The lines to copy are those with "card" in them. Pull each one from the entries below.

····················

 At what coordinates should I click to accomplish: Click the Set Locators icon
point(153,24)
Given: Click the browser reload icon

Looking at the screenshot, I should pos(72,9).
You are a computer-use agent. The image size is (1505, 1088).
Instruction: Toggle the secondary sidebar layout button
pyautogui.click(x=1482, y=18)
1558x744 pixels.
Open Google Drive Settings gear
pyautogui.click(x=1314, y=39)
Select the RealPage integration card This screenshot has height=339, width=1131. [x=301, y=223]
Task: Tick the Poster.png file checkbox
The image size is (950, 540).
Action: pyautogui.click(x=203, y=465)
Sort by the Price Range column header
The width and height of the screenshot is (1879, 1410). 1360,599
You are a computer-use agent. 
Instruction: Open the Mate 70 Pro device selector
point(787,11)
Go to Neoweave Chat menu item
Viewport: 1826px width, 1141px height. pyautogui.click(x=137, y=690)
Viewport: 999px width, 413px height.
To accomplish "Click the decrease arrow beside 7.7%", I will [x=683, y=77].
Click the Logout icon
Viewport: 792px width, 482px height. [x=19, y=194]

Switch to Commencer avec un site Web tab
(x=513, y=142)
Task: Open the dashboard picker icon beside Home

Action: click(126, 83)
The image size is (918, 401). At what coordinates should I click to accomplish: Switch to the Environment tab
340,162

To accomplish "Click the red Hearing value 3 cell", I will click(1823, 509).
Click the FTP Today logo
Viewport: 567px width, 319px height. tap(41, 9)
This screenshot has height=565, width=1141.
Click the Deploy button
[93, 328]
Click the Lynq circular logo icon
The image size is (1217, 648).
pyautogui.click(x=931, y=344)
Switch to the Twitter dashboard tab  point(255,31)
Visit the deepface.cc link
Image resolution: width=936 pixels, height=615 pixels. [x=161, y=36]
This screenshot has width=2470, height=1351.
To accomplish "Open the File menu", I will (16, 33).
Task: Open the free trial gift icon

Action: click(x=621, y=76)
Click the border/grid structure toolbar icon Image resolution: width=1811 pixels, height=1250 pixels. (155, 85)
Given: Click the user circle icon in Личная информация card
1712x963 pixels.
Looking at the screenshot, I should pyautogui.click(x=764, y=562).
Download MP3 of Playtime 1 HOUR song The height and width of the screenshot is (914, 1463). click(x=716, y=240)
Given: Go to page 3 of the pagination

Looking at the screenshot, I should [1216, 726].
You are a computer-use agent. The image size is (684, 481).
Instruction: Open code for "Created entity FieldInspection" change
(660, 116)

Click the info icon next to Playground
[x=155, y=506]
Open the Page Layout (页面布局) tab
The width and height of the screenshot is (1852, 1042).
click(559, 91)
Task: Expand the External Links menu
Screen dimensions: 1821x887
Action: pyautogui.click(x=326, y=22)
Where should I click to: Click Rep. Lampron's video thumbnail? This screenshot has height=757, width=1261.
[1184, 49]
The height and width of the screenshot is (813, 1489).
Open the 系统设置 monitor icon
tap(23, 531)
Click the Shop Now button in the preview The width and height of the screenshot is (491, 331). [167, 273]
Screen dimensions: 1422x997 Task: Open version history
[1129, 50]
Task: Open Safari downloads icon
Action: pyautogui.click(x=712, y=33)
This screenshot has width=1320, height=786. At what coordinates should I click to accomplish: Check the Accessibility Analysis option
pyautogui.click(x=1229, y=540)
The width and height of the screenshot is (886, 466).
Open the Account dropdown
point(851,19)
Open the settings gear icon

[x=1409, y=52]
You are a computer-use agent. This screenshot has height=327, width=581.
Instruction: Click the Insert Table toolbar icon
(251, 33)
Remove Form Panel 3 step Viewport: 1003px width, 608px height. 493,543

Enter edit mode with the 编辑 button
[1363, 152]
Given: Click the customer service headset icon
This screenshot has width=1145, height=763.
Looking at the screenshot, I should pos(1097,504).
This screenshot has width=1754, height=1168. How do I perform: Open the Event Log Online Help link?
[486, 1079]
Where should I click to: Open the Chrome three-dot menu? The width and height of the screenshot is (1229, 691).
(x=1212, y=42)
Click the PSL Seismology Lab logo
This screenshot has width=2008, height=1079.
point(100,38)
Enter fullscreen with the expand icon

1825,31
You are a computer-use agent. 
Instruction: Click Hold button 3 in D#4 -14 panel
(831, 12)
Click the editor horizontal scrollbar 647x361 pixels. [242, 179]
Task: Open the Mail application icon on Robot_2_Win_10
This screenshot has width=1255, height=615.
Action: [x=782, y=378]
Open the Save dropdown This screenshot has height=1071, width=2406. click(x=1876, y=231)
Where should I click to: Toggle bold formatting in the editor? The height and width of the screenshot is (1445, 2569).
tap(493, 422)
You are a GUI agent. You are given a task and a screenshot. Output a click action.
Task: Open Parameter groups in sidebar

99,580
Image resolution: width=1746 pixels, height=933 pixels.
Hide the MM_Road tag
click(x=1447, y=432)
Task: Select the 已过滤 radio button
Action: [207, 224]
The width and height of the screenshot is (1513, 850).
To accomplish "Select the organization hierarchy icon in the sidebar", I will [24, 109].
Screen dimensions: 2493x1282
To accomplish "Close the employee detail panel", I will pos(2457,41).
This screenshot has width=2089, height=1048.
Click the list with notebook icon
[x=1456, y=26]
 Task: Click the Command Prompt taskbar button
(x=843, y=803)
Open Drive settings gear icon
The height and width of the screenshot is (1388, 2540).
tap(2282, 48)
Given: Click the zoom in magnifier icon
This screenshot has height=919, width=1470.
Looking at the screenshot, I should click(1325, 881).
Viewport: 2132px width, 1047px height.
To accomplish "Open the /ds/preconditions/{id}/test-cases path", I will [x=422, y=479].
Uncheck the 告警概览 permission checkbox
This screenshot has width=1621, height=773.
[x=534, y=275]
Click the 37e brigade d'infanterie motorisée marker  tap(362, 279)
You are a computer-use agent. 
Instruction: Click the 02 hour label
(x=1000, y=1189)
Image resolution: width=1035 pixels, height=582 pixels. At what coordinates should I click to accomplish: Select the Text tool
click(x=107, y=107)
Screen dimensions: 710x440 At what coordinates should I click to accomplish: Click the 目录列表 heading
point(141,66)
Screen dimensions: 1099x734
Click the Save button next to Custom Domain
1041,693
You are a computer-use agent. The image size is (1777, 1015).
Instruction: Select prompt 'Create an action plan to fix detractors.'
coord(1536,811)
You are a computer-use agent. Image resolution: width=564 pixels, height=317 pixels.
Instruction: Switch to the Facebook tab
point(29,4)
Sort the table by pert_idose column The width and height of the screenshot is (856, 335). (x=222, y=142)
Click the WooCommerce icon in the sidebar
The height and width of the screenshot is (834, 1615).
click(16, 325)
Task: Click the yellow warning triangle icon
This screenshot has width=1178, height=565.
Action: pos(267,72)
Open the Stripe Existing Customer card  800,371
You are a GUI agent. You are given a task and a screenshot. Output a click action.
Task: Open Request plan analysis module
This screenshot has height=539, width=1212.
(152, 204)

····················

■ REPLY TO THE TASK ■
Select the RealPage integration card This screenshot has height=339, width=1131. [x=301, y=223]
Given: Click the user circle icon in Личная информация card
Open the Stripe Existing Customer card  800,371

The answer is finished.